Voigt as Helena
Strauss DIE AEGYPTISCHE HELENA, Met 15.III.2007; c. Luisi; Voigt, Damrau, Kerl/Hendrick, Grove, Sorenson, Brendel.
The Voigt sound has changed indeed, but the good news is that she has once again regained the kind of technical security she's known for. Gone forever is the 'fat' sound, that creamy wonderment full to the seams, replaced by an edgier cutting sound that pierces the ear in a different way. The top register is once again complete, high Cs and thereabouts flawlessly spun. The entire evening I thought the Elektra would be a much better fit at this stage of her development than, say, the timid sister Chrysothemis (which she perfected) or the seductress Salome. Throughout the opera, Voigt held a remarkable stamina and dynamic consistency that few could match. To me, such an impressive display gives an indication that she has found a path to Bruennhilde. (I now think she can pull it all together in time for the new Ring staging at the Met scheduled for the 2010-11 season.) Her powerful shreiks, which were once thick, femme-muscular and candy-pleasurable, are now sharpened spears that come in fearsome waves. In some way, the new voice is more 3D than what she had pre-bypass, with a wider expressive spectrum, and a greater sense for words. I'd still trade it in for that old simple-but-celestial sound any day, but such is life, things have resettled nicely, and I guess we move on.

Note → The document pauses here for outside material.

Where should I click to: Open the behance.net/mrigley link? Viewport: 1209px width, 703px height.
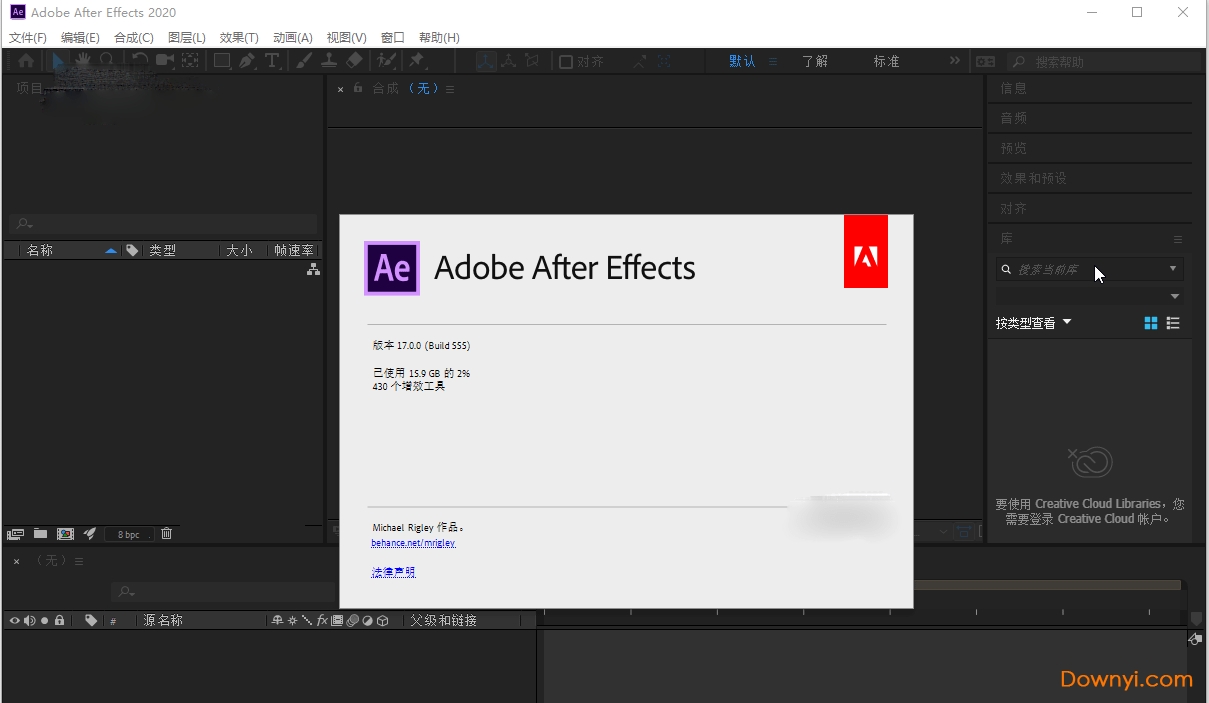[413, 542]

Diana Damrau is truly an impressive show of natural talent and intelligent deportment. Among the singers on stage, she was alone in transcending the utterly stupid production by David Fielding. Clearly Strauss and Hofmannsthal were on some kind of 'potion' while collaborating on this strange work (and not the potion of forgetting or remembrance either). I would wish, however, to take some of the potion of forgetting as an antidote to the thoroughly vacuous and insipid stage design and direction. David Fielding and his cohorts must have also been on some kind of 'potion' while creating this mess, it is clear. If not for Strauss's relentlessly distracting beautiful noise, and Maestro Fabio Luisi's admirable insistence (plus Damrau's physical charm and Voigt's alluring blonde), I would have pulled my eyes out of the sockets just to not see their next 'witty' bit. The production will henceforth be known as "The Love Boat Rescues Helena/Menelas And All Is Still Well In The Surrealist Toilet." I just giggled and snickered to maintain sanity and decorum. If there was anything more to do besides booing their curtain call, I would have also done it. (And yes, Ms. Linda Dobell, sticking your tongue out to the booing audience is as classy as your inane choreography.) There were screams of "Eurotrash! Eurotrash!", and I thought, c'mon guys, if you're gonna give us Eurotrash, at least arrange for a platoon of naked muscular men to parade around Aithra's island. What a magnificent waste.